→ Required actions:
1) Summarize the post about villains in two sentences.
2) In one to three sentences, state what makes Voldemort a source of internal conflict for Harry, based on the post about villains.
3) Print the passage of the post about villains between "While I would" and "end up fighting.", inclusive.

→ Selected text:
- - -

Villains I’ll admit is not my strong suit, but if there is one thing I know about it’s conflict.
Isn’t that what the villain is for? To create conflict?
While I would love to just ramble on about conflict, that is not what this post about. This post is about Villains… and the conflict they represent.
Villains are a convenient way to put trouble onto your hero’s lap. Stories normally go like this. Villain wants something, hero doesn’t want villain to have something and they end up fighting.
But aside from that obvious conflict there are the internal conflicts that the villain offers as well.
I want to use Harry Potter as an example here because Voldemort offers both external and internal conflict for Harry.-
External because they have to fight him and solve riddles and do all the heroic things that we love them for.
Internal because Harry sees a part of Voldemort in himself, Harry is forced to ask just how good his intentions are and just how much he and Voldemort is alike.

- - -

→ Dataset extract:

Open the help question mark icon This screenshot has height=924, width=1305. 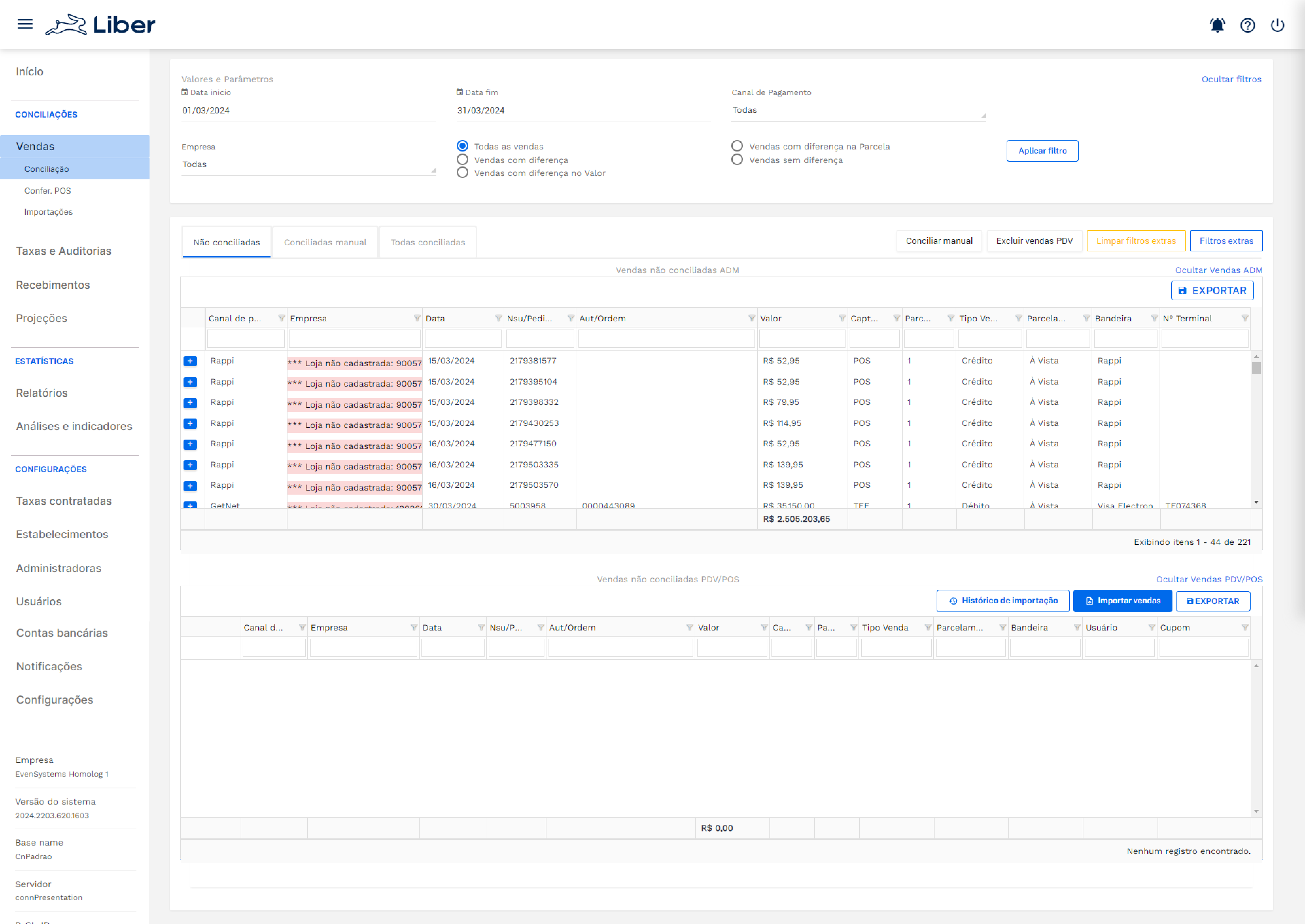(1247, 25)
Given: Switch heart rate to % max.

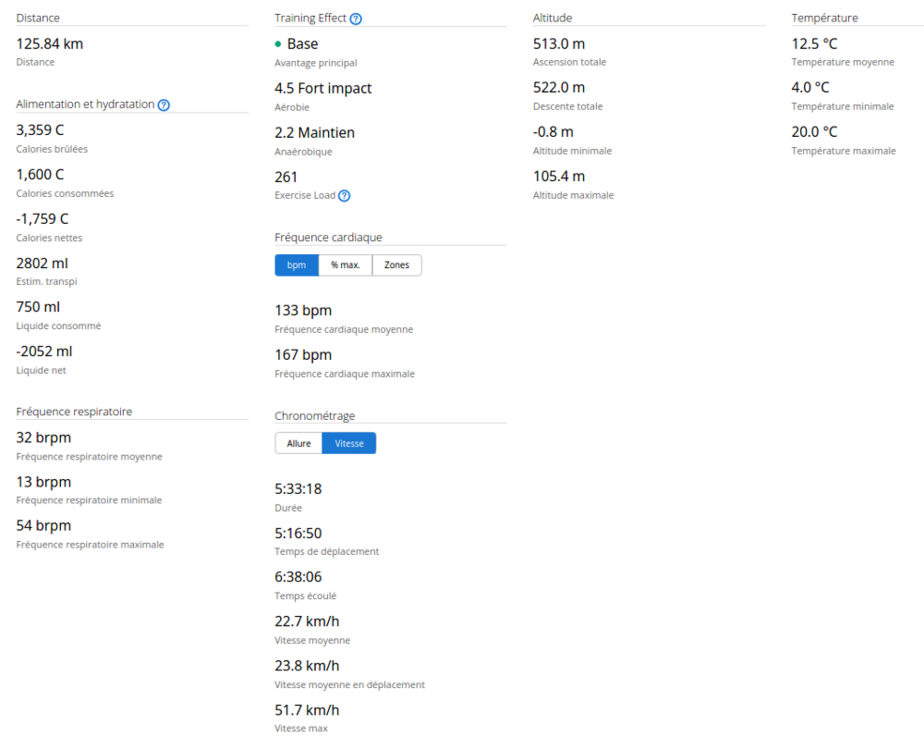Looking at the screenshot, I should point(345,265).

- - -

→ Responses to the exercise:
1) Villains create conflict by wanting something the hero doesn't want them to have, which leads the two to fight. Beyond that obvious conflict, a villain can also offer internal conflict, as Voldemort does for Harry, who must fight him but also sees a part of Voldemort in himself.

2) Harry sees a part of Voldemort in himself. This forces him to ask how good his intentions really are and how much he and Voldemort are alike.

3)
While I would love to just ramble on about conflict, that is not what this post about. This post is about Villains… and the conflict they represent.
Villains are a convenient way to put trouble onto your hero’s lap. Stories normally go like this. Villain wants something, hero doesn’t want villain to have something and they end up fighting.